* **Task item**
Go through the data and retrieve each line that includes the string "input".

************

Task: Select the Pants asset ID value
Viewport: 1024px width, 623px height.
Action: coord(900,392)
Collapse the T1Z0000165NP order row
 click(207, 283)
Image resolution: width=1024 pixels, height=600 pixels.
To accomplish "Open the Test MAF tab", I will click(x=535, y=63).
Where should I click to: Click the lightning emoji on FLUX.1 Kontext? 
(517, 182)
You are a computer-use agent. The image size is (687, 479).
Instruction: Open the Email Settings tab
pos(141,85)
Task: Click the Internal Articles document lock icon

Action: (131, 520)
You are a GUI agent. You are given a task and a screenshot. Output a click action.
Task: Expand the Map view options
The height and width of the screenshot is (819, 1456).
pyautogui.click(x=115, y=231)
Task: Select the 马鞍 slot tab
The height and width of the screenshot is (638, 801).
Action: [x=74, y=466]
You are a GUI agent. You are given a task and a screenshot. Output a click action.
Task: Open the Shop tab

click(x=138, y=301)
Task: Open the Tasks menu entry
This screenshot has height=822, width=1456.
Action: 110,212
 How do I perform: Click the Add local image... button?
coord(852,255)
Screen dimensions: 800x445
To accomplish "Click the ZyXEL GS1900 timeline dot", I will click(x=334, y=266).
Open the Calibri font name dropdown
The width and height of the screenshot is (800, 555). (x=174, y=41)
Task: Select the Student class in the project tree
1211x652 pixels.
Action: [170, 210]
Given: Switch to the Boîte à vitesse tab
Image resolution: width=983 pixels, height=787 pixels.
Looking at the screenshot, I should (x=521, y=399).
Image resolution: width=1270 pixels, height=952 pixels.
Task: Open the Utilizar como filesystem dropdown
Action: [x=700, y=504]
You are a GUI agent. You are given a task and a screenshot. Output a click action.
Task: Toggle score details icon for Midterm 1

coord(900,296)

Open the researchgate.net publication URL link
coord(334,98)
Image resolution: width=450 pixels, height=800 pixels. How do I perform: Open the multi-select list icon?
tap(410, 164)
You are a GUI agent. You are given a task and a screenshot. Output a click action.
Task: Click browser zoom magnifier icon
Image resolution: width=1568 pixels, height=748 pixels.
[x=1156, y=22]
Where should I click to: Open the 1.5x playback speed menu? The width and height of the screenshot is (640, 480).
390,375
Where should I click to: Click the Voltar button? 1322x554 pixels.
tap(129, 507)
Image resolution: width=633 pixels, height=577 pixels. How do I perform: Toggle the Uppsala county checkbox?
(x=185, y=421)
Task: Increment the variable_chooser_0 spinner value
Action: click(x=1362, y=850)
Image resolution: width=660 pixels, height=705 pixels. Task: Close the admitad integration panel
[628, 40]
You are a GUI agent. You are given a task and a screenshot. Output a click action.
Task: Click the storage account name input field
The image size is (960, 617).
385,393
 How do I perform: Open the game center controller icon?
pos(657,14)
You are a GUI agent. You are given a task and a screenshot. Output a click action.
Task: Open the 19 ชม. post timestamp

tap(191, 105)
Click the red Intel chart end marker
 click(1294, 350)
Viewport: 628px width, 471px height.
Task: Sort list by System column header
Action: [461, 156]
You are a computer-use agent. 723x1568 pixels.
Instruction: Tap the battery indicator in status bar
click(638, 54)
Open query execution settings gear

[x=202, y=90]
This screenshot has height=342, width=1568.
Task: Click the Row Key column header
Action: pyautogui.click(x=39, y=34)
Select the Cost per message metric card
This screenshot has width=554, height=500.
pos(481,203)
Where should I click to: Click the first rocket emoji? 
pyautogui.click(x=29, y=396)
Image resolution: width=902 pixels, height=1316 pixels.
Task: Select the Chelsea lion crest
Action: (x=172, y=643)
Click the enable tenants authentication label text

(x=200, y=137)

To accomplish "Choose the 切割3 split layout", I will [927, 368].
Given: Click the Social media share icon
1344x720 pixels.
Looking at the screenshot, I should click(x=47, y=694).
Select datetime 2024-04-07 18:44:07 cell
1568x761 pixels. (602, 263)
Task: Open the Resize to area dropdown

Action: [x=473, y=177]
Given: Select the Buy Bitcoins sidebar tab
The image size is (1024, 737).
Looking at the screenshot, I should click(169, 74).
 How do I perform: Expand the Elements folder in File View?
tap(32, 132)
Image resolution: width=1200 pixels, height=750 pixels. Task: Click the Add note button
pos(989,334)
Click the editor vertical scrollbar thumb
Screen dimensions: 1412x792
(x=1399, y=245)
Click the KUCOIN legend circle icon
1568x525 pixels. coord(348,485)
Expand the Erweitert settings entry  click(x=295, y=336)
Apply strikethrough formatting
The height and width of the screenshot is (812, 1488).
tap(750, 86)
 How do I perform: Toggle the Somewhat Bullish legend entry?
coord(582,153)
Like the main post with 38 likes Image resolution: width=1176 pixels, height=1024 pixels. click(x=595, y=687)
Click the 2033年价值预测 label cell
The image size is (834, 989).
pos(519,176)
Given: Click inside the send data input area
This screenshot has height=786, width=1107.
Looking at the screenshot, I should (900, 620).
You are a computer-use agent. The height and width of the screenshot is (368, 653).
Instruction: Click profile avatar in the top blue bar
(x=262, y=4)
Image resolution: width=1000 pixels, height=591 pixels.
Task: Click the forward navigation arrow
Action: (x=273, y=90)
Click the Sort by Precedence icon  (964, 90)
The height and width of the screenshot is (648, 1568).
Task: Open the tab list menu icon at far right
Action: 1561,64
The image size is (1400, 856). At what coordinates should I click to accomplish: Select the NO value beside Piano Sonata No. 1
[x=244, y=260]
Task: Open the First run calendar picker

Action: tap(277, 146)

************

* **Output of the exercise**
Task: Click the storage account name input field
Given: Click inside the send data input area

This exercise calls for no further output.